It's the final countdown. I'm leaving Beatrice's (and Paris--both I think equally hard) in only five days, boarding a plan on Friday evening. In a way I'm getting anxious to leave already, only because the goodbyes to both Paris and to my friends have been long and many--I just want to get it over with. Kind of. I've taken advantage of finally being free from school and the amazing weather (the closest we've come to spring this entire month) and haven't been in my apartment for more than a few hours at a time. After saying goodbye to Meaghan and Alena, it's only Amelie, Maria, and me that remain, and we've been revisiting our favorite places in Paris (L'As, the Marais) as well as crossing off things that we have yet to see (various parks, museums). I've been hesitant about breaking out my camera (known to all as Betty) these last few days, and I've finally realized why: I don't want to think of it as my last week living in Paris, my last week to take pictures of my life here--I'm making sure, in a way, that I'm going to return.
Last week British Airways emailed about the possible strike that their crew is threatening to have--well, it looks like they're having it. Every flight from Paris to Boston on Friday has been cancelled except for mine. How's that for fate, or luck, or what have you? I guess I'm meant to leave after all. I've been saying to my parents this entire semester that I'm going to return, and I've asked as many people as possible to describe their expat lives here in Paris, but while writing this post I'm only a mere 80% sure that I'll actually live here after graduation. That might sound like a lot, but I need some definite answers to cling to as I board my plane to the States. There are a lot of options for me to choose from--there's being an au pair, there's working for NYU, there's getting my masters at the University of Paris...I've done my research. But the thought of leaving again for not a semester, but possibly years, is daunting. I'm thinking too far ahead. Hell, I don't even know what I'm doing this summer!
I went to Amsterdam with Amelie and Maria on Tuesday morning, and we returned to Paris Thursday night. It was amazing. I had the best pad thai in the entire world, ate a warm belgian waffle covered in chocolate, actually had to pay for my water at restaurants (I forgot that not everywhere is it illegal to refuse to give people tap water--it makes me love France and the US), bought tulips at the flower market, drank ICED coffee to go (both ice and "to go" are foreign concepts in France), went into every single cute bookstore we saw, went vintage shopping (something that I never do in New York but actually liked here), napped in the park under the sun, went to the Anne Frank house, paid the vultures at the Van Gogh museum a whole 14 euro to get in, and pretty much walked around the entire city. One thing that I refused to do though: ride a bike. You know me and bikes--I love them. I rode one for five days. I rode my bike with Ece in New York a couple times last semester. But I absolutely hated the bikers in Amsterdam. Never in a city have I felt so unwanted as a pedestrian. That might sound weird to people who have never been there, but you can pretty much walk the entire place, and yet I never knew if a sidewalk was really a street or a bike path or whatnot, and I was constantly in danger of getting run over by bikes or cars or trams. Every time I heard that little bell behind me coming from the biker, I wanted to throw that person off their bike. The first day I had no doubt that I would get run over on that trip. By day three I stopped looking before I crossed the street because I wanted to take back my pedestrian pride that I've gained in both New York and in Paris. I'm used to getting the right-of-way--taxis hate me in New York for demanding that right. But in Amsterdam, it felt like the bikers were an infestation. Of course I'm being overdramatic, but that's just why I stubbornly refused to ride a bike, something that everyone says you have to do if you visit.
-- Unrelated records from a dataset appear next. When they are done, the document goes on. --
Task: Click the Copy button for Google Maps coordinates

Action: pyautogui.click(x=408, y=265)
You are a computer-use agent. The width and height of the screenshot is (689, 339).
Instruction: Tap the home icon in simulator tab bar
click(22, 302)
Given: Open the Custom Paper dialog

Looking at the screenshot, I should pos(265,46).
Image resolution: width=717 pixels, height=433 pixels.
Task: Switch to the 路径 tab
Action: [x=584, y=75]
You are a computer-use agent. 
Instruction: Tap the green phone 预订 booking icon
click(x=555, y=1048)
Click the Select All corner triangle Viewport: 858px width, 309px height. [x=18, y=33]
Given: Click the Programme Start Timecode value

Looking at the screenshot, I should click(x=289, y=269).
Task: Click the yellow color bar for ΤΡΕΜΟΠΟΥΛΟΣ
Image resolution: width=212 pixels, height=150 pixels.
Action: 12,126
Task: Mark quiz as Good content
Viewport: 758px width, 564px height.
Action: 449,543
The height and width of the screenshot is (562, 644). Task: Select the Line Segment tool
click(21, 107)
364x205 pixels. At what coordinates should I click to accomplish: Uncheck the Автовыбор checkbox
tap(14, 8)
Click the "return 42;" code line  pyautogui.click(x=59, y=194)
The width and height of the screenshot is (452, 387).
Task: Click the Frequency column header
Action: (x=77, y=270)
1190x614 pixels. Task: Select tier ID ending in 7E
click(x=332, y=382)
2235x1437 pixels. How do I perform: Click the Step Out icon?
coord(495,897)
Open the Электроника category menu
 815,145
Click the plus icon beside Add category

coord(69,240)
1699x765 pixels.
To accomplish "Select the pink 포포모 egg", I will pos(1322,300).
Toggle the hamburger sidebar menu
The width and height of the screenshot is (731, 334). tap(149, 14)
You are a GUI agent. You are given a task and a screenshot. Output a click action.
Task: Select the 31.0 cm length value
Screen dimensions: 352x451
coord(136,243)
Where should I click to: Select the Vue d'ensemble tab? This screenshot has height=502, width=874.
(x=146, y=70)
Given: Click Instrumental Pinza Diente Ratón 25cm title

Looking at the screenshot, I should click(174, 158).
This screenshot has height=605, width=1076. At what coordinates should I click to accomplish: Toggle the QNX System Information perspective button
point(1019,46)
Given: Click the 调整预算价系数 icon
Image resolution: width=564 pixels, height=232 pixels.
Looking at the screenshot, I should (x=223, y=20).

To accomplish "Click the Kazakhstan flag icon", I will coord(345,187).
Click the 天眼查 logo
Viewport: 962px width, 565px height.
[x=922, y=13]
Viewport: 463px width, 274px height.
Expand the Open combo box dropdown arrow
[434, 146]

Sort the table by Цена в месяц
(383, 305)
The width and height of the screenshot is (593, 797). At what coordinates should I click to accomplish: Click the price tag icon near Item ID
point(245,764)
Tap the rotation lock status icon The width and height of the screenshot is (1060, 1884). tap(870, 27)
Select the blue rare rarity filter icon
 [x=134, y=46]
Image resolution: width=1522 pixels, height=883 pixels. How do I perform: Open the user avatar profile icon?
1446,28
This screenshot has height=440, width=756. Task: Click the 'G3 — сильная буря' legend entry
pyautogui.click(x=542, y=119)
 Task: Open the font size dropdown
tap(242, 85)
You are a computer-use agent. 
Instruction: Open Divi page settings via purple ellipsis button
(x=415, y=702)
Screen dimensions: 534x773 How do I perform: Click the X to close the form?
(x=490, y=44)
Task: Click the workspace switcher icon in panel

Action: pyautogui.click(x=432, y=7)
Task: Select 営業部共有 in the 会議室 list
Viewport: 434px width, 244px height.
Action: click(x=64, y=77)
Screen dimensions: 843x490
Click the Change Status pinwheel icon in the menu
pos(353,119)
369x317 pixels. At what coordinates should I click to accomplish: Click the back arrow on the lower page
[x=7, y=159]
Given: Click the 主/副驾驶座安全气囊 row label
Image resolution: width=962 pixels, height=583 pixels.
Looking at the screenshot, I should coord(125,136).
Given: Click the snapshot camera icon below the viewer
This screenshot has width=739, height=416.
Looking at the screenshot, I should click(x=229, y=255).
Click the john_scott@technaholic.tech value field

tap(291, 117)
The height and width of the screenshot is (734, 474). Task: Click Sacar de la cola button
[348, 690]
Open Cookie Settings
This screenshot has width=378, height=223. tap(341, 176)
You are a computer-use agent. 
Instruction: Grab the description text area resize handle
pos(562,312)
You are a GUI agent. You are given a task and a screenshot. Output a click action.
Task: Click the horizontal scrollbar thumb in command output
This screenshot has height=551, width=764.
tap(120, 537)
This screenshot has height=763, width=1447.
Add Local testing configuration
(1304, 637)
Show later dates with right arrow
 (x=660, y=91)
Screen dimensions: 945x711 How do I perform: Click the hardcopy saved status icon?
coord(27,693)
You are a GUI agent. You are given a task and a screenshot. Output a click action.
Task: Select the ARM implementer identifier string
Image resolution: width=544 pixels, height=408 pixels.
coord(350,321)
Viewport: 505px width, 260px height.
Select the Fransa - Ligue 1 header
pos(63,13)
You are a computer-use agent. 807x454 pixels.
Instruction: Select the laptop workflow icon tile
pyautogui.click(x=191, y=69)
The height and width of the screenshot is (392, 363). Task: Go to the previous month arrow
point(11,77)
The city is beautiful, though. I'll give it that. Amelie and I figured out how to describe it in two ways: the first is that every street looks like it could be Main Street of a small New England town. The second is that it takes all the perfect, quaint parts of Boston and puts them into one city. It's quaint but metropolitan. And the people there are just freakishly nice. Of course I loved it, and I had to admit that it was a drastic change from Parisians, but as Amelie and Maria were reveling in their kindness, I felt like I had to stick up for the French. Sure, they're not as bubbly as the Dutch, or smile as much, and they don't do as many outward acts of kindness to strangers, especially tourists, but that's just their charm. They're fun and combative and you have to get in their good graces. It's like the differences between Northerners and Southerners. Being a proud Northerner, you see why I'd choose the Parisians. But I want someone to live in Amsterdam so that while I'm in Paris I can go visit--I loved it enough that I'd definitely go back.